Politics
Platner exit throws Maine Democrats into scramble for Senate nominee
Platner’s collapse pushed Maine Democrats into an emergency search for a Senate nominee as the party approved a 600-person nominating convention and raced to beat two hard deadlines, July 13 for withdrawal from the November ballot and July 27 for naming a replacement. The Democratic State Committee’s motion passed 65-14 at a meeting that drew about 100 people, a sign of how quickly the party’s path to replacing Graham Platner had narrowed.
Platner’s exit followed a cascade of sexual misconduct allegations, including a new allegation that he sexually assaulted a former girlfriend in 2021. Platner denied that allegation but said he was reassessing his campaign before suspending it. The fallout reached the party’s most prominent progressive figures: Bernie Sanders, one of Platner’s earliest backers, called on him to step aside after previously standing behind him through earlier controversies, and Peter Welch and Becca Balint also urged him to withdraw.
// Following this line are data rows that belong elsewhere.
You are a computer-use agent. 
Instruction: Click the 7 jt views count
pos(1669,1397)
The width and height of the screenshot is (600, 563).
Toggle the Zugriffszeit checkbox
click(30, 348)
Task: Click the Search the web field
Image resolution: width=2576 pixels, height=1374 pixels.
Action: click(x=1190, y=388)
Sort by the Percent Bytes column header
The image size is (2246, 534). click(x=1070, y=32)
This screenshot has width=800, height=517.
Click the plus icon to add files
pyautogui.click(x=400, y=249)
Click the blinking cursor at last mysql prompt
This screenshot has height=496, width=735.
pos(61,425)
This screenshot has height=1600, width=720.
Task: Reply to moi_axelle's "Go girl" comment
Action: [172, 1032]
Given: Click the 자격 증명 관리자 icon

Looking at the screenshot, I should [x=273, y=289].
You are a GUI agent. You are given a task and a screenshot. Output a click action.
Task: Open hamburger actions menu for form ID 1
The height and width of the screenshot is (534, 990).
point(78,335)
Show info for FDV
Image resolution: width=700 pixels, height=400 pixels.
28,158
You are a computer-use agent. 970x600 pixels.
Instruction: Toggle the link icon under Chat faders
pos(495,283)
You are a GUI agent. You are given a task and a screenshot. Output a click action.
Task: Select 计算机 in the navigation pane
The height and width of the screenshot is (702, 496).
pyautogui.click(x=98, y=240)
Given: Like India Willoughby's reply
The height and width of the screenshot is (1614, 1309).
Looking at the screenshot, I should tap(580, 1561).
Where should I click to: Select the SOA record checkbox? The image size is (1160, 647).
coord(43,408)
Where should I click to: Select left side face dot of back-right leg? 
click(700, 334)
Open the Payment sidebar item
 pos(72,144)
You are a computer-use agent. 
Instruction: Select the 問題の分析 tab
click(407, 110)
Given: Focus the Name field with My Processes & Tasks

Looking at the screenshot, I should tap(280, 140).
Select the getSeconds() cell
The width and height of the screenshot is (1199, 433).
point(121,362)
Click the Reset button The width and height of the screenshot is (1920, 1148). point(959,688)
The scramble now turns on who can unite Democrats fast enough to keep a must-win race on track. Troy Jackson launched a bid to replace Platner after the withdrawal, while Shenna Bellows said she would seriously consider entering the contest. Jared Golden has ruled himself out. The state party now has only days to settle a field that could still expand before the July 27 deadline, leaving little room for the kind of long intraparty fight that often drains money and attention in a Senate race.

That distinction matters because not every dispute is equally damaging. The arguments over whether Platner represented a useful burst of progressive energy or a liability for Democrats are mostly a fight over the party’s identity. The ballot deadline is the real operational test: if Democrats cannot move quickly enough, the split between left-wing enthusiasm and moderate caution could turn from a messaging problem into a race problem.

The stakes extend well beyond Maine. Democrats see defeating Susan Collins, a five-term Republican incumbent, as central to their effort to win back Senate control, and they need a net gain of four seats to take the chamber. Collins is also running on her record of directing spending to towns, hospitals, organizations and universities, a local advantage that makes nominee unity and donor confidence especially important if Democrats want to make the seat competitive in November.